L’Évangile

« Vous êtes bien les fils de ceux qui ont assassiné les prophètes » (Mt 23, 27-32)

Alléluia. Alléluia.
En celui qui garde la parole du Christ
l’amour de Dieu atteint vraiment sa perfection.
Alléluia. (1 Jn 2, 5)

Évangile de Jésus Christ selon saint Matthieu

En ce temps-là,
Jésus disait :
    « Malheureux êtes-vous, scribes et pharisiens hypocrites,
parce que vous ressemblez à des sépulcres blanchis à la chaux :
à l’extérieur ils ont une belle apparence,
mais l’intérieur est rempli d’ossements
et de toutes sortes de choses impures.
    C’est ainsi que vous, à l’extérieur,
pour les gens, vous avez l’apparence d’hommes justes,
mais à l’intérieur vous êtes pleins d’hypocrisie et de mal.

    Malheureux êtes-vous, scribes et pharisiens hypocrites,
parce que vous bâtissez les sépulcres des prophètes,
vous décorez les tombeaux des justes,
    et vous dites :
“Si nous avions vécu à l’époque de nos pères,
nous n’aurions pas été leurs complices
pour verser le sang des prophètes.”
    Ainsi, vous témoignez contre vous-mêmes :
vous êtes bien les fils de ceux qui ont assassiné les prophètes.
    Vous donc, mettez le comble à la mesure de vos pères ! »

Sa réflexion

Le passage de l’Évangile selon Matthieu 23, 27-32 nous présente une critique véhémente de Jésus envers les scribes et les pharisiens, qu’il compare à des sépulcres blanchis.

Réflexion : L’hypocrisie dévoilée

Jésus dénonce l’hypocrisie de ceux qui, en apparence, respectent scrupuleusement la loi et les traditions, mais dont le cœur est rempli d’iniquité.
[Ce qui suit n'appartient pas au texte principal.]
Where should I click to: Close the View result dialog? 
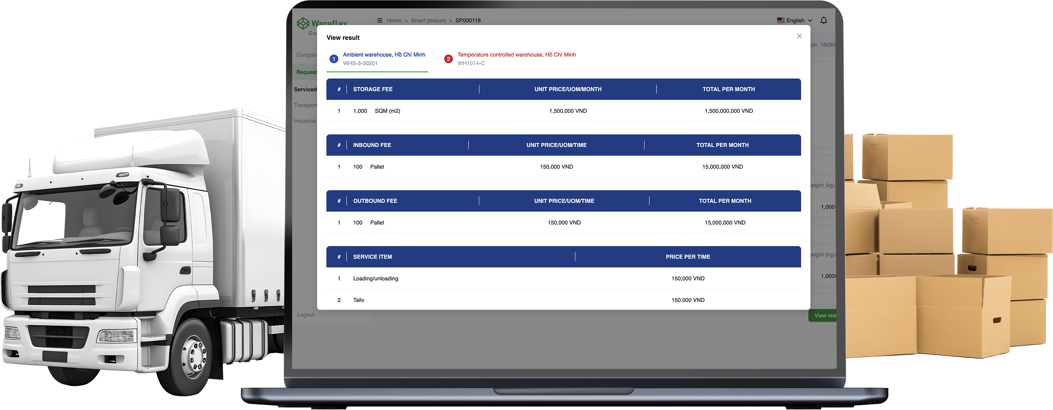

Il les appelle sépulcres blanchis, beaux à l’extérieur, mais remplis à l’intérieur d’os de morts et de toute sorte d’impureté. Cette image puissante met en lumière la dichotomie entre la façade extérieure, soignée et pieuse, et la réalité intérieure, corrompue et vide de véritable foi.

Jésus les accuse de construire des tombeaux pour les prophètes et d’affirmer que s’ils avaient vécu à l’époque de leurs pères, ils ne les auraient pas tués. Pourtant, en agissant ainsi, ils s’identifient aux meurtriers, car ils perpétuent la même attitude de rejet et de mépris envers la parole de Dieu et ceux qui la portent. En reconnaissant la justice des prophètes tout en rejetant Jésus, qui est le Prophète par excellence, ils se comportent comme les fils de ceux qui les ont persécutés.


Méditation : Au-delà des apparences

Ce passage nous invite à une profonde introspection. Sommes-nous aussi des « sépulcres blanchis » ? Est-ce que notre pratique religieuse est une simple coquille vide, un ensemble de rituels et de bonnes manières qui masque un cœur égoïste, critique ou indifférent ? Est-ce que nous cherchons à paraître bons aux yeux des autres plutôt que d’être véritablement justes aux yeux de Dieu ?

La vraie foi ne se mesure pas à la rigueur de notre observance extérieure, mais à la transformation de notre cœur. L’appel de Jésus est un appel à l’authenticité. Il nous demande de purifier notre intérieur, d’abandonner nos fausses justifications et de nous ouvrir à la grâce de la conversion. La miséricorde de Dieu ne s’obtient pas par des actes d’apparence, mais par un cœur contrit et humble, prêt à se laisser modeler par son amour.

Méditer sur ce texte, c’est reconnaître nos propres hypocrisies, nos jugements hâtifs et nos manières de faire qui se contentent de la surface. C’est accepter le défi de Jésus de vivre une foi intégrale, où l’intérieur et l’extérieur s’alignent pour refléter la lumière du Christ.